- _GOAL OF THE EXERCISE_: Quote all of the entries word for word.

- _RECORDED DATA_:
***

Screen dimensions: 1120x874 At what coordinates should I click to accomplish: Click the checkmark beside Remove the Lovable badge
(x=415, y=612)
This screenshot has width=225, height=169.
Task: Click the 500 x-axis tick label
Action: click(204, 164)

***

- _OUTPUT BELOW_:
Screen dimensions: 1120x874 At what coordinates should I click to accomplish: Click the checkmark beside Remove the Lovable badge
(x=415, y=612)
This screenshot has width=225, height=169.
Task: Click the 500 x-axis tick label
Action: click(204, 164)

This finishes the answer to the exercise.